[DDI-SRG] Single child Reference element in referenecs
I-Lin Kuo
ikuoikuo at gmail.com
Thu Sep 20 17:00:12 EDT 2007
Achim,
The performance difference between the XPaths
/*[URN|ID][contains(local-name(), 'Reference')] and /*[Reference] may or may
not be significant depending on what you're doing. if it's
<apply-templates select="/*[URN|ID][contains(local-name(),
'Reference')]"/>
<apply-templates select="/*[Reference]"/>
I doubt it's that much. (it should be difference in evaluation time of
XPathExpression/total execution time of code executed by apply-templates, at
most)
If, however, you're worried about lookup cost in resolving the value of the
reference, that again is not that much once you use keys -- you only pay the
cost in the construction of the key index, which is very, very fast.

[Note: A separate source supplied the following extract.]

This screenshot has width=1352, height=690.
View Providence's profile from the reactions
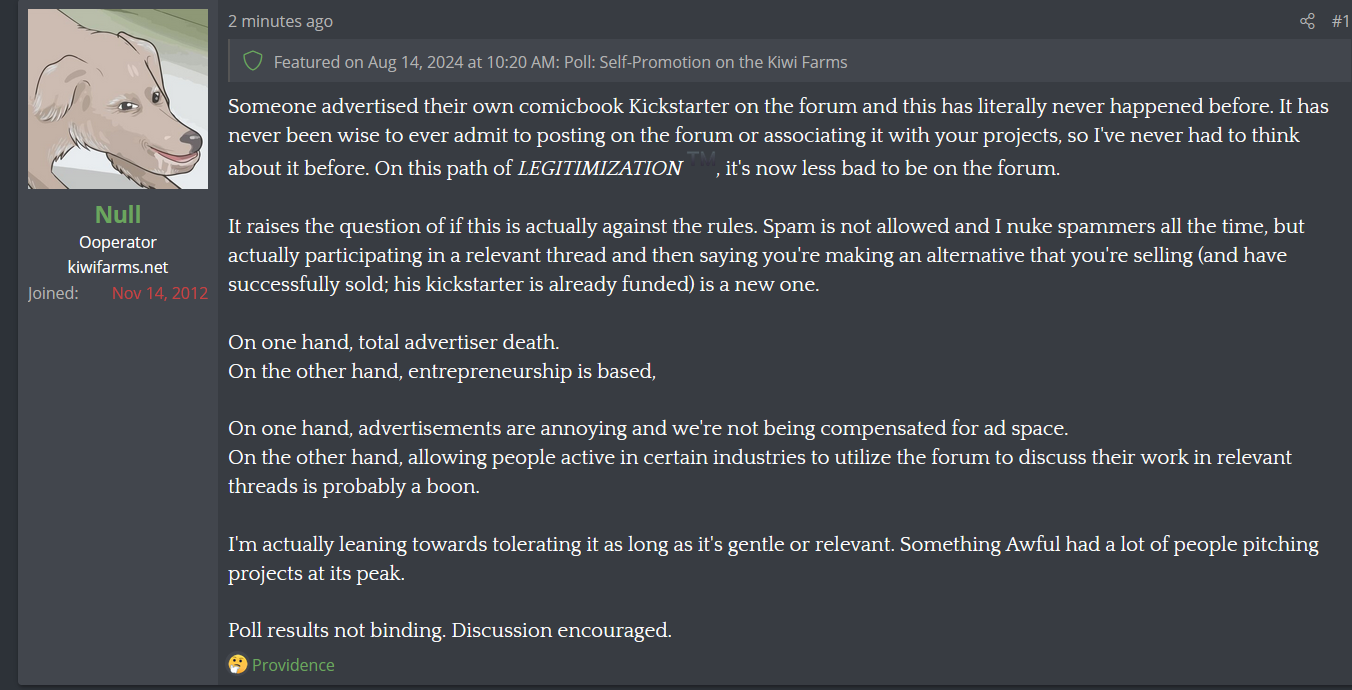point(293,665)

There is a thread from 5/4/06 with the subect: "[DDI-SRG] Size and the
Ethiopia Example" in which performance of a stylesheet was applied to the
277k ethiopia example:
24 min - XMLSpy with original styles sheet
just over 1 min - Saxon with original stylesheet
Significant improvement in performance was obtained by simply adding two
keys to the stylesheet:
<xsl:key name="CategoryGroup-key" match="l:CategoryGroup"
use="concat(r:Identification/r:ID,'--',r:Identification/r:IdentifyingAgency,'--',
r:Identification/r:VersionNumber)" />
<xsl:key name="Category-key" match="l:Category"
use="concat(r:Identification/r:ID,'--',r:Identification/r:IdentifyingAgency,'--',
r:Identification/r:VersionNumber)" />
2 min - XMLSpy with new stylesheet
<5sec - Saxon with new stylesheet
So, what I'm trying to say is that, in my opinion, the "performance
difference" between the XPaths /*[URN|ID][contains(local-name(),
'Reference')] and /*[Reference] is not a problem that I think really exists,
and so doesn't need a solution.
On 9/20/07, Joachim Wackerow <joachim.wackerow at gesis.org> wrote:
>
> Hi I-Lin,
>
> Sorry for the confusion. I meant XPath predicates like
> [URN|ID][contains(local-name(), 'Reference')], which filter a node-set.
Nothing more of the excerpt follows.